Star in the constellation Cygnus

V1191 Cygni is the variable star designation for an overcontact binary star system in the constellation Cygnus. First found to be variable in 1965, it is a W Ursae Majoris variable with a maximum apparent magnitude 10.82. It drops by 0.33 magnitudes during primary eclipses with a period of 0.3134 days, while dropping by 0.29 magnitudes during secondary eclipses. The primary star, which is also the cooler star, appears to have a spectral type of F6V, while the secondary is slightly cooler with a spectral type of G5V. With a mass of 1.29 solar masses and a luminosity of 2.71 solar luminosities, it is slightly more massive and luminous than the sun, while the secondary is only around 1/10 as massive and less than half as luminous. With a separation of 2.20 solar radii, the mass transfer of about 2×10^{−7} solar masses per year from the secondary to the primary is one of the highest known for a system of its type.

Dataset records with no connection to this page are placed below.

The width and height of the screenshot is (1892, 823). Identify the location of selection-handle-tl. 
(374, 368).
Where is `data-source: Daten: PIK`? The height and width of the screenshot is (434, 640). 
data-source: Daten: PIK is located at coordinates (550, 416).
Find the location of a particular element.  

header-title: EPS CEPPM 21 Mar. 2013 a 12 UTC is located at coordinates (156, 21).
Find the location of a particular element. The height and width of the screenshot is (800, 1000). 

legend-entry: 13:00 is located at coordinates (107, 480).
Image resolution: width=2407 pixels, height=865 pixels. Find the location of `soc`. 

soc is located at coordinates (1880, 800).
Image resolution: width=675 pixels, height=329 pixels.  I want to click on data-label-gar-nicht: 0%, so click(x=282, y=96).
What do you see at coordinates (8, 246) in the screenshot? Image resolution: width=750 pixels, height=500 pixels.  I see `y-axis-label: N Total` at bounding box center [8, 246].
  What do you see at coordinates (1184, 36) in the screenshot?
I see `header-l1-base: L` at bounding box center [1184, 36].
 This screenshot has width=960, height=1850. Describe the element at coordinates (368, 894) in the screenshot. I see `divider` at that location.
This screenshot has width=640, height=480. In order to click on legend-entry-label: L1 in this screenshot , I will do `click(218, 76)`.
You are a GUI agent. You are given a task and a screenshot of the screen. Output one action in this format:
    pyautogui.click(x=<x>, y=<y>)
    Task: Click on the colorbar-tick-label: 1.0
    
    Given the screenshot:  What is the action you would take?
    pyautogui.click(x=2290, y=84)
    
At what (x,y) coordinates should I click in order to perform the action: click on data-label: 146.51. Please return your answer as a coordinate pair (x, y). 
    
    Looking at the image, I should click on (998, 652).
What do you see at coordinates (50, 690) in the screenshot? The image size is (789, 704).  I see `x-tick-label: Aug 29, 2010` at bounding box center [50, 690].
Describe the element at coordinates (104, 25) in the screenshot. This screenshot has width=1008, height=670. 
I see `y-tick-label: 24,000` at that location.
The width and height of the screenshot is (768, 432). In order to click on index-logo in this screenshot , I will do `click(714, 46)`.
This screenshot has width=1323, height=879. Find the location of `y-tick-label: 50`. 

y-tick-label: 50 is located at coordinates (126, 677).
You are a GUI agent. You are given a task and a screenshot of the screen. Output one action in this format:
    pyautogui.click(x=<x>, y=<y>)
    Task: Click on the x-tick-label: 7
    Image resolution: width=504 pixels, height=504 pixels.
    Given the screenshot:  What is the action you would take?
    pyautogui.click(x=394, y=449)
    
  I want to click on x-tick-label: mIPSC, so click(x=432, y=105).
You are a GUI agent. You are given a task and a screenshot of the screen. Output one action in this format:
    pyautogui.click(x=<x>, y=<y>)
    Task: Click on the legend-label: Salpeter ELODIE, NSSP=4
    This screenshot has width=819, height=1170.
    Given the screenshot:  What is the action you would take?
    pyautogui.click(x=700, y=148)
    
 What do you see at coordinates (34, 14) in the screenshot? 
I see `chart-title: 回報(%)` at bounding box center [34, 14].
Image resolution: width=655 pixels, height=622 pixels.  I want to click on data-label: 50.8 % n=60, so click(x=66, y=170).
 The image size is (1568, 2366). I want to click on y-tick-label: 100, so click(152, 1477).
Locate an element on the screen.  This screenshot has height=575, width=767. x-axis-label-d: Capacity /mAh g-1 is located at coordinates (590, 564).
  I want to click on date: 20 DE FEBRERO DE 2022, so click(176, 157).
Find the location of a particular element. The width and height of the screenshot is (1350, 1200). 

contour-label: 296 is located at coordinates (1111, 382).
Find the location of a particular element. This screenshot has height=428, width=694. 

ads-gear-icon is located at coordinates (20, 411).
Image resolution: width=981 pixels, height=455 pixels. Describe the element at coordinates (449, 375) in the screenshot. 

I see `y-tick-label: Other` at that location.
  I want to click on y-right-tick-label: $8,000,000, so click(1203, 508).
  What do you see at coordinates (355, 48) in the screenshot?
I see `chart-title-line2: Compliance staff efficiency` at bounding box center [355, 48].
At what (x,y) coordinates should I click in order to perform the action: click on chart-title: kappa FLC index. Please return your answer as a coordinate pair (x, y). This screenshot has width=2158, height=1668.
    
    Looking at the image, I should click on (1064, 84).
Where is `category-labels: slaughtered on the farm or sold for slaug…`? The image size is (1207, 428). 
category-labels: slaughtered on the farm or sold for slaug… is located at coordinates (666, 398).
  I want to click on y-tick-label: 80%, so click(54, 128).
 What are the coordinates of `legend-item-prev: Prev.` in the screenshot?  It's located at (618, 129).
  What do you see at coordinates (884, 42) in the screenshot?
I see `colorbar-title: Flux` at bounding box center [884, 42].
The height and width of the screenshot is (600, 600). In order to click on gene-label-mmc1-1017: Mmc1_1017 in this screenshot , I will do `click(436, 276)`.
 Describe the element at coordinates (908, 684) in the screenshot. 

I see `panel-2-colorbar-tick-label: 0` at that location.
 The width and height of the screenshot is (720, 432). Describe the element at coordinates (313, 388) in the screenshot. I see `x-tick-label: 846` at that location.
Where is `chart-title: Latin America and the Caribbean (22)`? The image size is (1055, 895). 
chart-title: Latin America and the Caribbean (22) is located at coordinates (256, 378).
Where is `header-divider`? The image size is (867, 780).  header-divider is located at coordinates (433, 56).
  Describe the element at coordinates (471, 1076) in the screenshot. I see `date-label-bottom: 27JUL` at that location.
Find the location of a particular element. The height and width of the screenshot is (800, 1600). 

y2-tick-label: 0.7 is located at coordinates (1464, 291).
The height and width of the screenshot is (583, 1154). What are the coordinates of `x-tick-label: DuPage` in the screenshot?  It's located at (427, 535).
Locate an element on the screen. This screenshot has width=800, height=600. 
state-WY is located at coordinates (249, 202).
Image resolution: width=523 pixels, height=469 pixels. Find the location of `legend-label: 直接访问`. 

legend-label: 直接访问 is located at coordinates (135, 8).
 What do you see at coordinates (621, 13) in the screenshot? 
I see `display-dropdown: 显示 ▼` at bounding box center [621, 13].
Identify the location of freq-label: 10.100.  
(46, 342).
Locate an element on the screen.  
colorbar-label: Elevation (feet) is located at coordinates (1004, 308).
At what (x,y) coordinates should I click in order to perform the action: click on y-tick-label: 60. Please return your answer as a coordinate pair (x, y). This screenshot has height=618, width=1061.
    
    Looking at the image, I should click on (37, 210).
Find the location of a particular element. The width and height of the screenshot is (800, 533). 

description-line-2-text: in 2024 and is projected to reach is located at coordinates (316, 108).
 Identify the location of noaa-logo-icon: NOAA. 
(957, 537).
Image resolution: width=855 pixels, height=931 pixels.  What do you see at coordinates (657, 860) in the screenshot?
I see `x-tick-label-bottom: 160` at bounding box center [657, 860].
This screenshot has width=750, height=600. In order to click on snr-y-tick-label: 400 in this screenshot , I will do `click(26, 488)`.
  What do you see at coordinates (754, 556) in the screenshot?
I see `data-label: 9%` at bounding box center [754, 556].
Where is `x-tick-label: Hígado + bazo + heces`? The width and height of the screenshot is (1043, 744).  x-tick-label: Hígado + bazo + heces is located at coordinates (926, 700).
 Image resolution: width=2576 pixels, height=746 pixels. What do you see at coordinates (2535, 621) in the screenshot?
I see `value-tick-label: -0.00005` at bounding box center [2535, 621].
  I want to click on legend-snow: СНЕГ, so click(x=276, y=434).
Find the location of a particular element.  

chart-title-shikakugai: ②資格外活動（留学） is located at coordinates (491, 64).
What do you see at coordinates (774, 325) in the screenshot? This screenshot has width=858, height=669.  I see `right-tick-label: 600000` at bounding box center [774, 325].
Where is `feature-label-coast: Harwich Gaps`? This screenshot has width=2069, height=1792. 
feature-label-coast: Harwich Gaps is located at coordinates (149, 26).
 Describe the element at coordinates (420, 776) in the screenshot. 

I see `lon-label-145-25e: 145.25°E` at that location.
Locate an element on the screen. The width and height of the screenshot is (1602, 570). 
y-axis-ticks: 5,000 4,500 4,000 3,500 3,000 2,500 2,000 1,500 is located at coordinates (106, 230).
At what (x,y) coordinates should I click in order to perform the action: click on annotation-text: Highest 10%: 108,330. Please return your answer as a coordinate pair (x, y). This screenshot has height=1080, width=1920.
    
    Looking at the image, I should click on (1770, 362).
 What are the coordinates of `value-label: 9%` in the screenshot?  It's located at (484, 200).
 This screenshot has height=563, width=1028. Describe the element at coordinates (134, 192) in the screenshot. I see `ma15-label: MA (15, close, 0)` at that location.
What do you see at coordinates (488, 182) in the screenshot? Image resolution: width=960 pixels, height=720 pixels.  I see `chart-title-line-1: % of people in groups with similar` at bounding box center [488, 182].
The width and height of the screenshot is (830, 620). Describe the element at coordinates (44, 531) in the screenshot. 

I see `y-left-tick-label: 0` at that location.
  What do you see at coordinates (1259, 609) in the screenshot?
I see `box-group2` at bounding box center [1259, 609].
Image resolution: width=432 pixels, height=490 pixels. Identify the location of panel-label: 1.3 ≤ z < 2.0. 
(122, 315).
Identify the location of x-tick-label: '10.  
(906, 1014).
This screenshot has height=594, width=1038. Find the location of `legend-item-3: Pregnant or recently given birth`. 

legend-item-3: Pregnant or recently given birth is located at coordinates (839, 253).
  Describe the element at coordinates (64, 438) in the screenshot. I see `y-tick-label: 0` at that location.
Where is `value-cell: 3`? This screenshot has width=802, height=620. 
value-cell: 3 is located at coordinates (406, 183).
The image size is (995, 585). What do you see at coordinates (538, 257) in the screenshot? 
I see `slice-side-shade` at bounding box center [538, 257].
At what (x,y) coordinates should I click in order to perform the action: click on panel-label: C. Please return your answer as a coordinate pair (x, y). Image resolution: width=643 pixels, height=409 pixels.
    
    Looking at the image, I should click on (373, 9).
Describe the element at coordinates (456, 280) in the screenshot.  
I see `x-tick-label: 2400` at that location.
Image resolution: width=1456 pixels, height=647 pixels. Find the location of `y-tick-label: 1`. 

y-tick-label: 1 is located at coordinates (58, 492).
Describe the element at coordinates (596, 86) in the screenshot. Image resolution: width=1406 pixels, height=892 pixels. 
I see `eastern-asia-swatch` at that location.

V1191 Cygni is a W-type W UMa variable, meaning that the primary eclipse occurs when the less-massive component is eclipsed by the larger, more massive component, although the masses are unusually different for such a system. The current period is very short for a system of its spectral type, suggesting that the stars are relatively small for their mass and age, which is likely around 3.85 billion years. The pair's orbital period is increasing at a rate of over 4×10^-7 days per year, one of the fastest known rates among contact binary systems, likely due to the high rate of mass transfer. In addition to the period increase, there is cyclic period change of 0.023 days over 26.7 years, caused by either a third body with a mass of 0.77 solar masses or magnetic activity cycles. The mass transfer will likely eventually cause the system to evolve into a single star with a very high rotation rate.